### Problem statement:
In the records below, some lines contain the word "computer". Copy each of them.

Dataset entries
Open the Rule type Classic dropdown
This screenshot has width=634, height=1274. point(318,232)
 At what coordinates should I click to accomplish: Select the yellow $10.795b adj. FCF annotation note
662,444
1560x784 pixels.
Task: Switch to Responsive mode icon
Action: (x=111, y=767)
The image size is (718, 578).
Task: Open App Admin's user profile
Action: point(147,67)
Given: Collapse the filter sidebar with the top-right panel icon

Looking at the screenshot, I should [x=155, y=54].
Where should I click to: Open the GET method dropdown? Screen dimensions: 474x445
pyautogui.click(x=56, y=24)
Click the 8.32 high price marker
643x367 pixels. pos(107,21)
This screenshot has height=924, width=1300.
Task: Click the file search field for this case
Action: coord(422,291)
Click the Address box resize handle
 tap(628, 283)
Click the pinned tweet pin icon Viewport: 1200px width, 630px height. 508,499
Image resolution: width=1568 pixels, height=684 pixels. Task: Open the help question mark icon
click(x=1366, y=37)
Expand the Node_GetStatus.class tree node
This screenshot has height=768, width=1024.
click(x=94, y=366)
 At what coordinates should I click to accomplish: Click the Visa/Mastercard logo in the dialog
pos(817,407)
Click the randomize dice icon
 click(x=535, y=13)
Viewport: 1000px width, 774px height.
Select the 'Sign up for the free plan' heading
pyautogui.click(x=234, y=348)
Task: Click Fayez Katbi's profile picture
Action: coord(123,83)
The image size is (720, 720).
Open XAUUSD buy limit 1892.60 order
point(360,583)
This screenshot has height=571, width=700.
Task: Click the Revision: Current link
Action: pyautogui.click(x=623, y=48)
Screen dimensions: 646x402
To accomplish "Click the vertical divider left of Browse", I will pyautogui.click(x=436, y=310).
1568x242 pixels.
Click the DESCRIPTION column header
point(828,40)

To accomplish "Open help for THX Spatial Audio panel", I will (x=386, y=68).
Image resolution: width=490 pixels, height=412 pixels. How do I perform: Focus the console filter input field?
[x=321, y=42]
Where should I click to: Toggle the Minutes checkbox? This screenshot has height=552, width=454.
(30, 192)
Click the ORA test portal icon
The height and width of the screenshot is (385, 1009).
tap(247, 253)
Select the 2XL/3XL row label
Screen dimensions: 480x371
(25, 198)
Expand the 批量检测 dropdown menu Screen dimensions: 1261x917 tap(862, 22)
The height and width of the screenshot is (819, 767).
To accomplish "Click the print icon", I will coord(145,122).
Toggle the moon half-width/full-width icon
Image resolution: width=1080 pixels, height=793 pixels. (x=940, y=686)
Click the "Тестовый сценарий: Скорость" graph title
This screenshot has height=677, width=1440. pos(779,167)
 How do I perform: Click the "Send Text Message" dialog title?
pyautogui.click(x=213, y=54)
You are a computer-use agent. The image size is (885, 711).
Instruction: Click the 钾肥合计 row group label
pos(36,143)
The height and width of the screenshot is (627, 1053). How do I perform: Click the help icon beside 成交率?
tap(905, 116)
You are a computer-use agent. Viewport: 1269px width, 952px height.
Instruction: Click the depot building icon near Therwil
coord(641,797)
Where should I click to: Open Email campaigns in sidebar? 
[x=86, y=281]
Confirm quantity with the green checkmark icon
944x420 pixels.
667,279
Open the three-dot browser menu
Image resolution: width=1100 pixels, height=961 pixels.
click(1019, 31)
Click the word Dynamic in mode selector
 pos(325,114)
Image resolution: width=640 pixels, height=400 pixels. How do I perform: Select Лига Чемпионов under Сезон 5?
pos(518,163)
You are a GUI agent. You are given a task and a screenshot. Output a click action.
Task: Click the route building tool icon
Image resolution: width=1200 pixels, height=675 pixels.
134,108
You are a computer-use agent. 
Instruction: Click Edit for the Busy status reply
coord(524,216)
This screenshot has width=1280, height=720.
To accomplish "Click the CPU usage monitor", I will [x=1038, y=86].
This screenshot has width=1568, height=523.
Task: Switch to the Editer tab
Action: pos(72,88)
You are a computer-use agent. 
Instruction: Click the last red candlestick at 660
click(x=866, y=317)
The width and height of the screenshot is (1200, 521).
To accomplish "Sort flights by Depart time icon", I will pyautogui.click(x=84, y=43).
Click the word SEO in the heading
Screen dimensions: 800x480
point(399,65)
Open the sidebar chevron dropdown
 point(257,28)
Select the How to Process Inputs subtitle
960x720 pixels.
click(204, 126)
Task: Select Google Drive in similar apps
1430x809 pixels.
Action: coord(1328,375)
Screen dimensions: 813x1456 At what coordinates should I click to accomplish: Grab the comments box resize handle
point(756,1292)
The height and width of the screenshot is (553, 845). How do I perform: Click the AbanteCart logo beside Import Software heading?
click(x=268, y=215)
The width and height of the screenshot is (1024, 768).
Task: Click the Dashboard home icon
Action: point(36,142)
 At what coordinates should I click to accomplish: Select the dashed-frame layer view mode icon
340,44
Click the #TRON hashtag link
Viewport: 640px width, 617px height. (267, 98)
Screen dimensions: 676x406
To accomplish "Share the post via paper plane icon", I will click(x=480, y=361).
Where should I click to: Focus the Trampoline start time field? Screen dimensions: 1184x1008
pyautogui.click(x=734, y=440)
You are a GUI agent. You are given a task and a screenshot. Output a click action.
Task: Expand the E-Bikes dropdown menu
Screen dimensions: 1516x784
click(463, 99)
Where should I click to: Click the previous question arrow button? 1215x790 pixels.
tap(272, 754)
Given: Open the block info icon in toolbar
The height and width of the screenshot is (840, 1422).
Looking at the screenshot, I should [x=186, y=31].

### Response below:
You are a computer-use agent. The image size is (885, 711).
You are a computer-use agent. Viewport: 1269px width, 952px height.
You are a computer-use agent. 
You are a computer-use agent. 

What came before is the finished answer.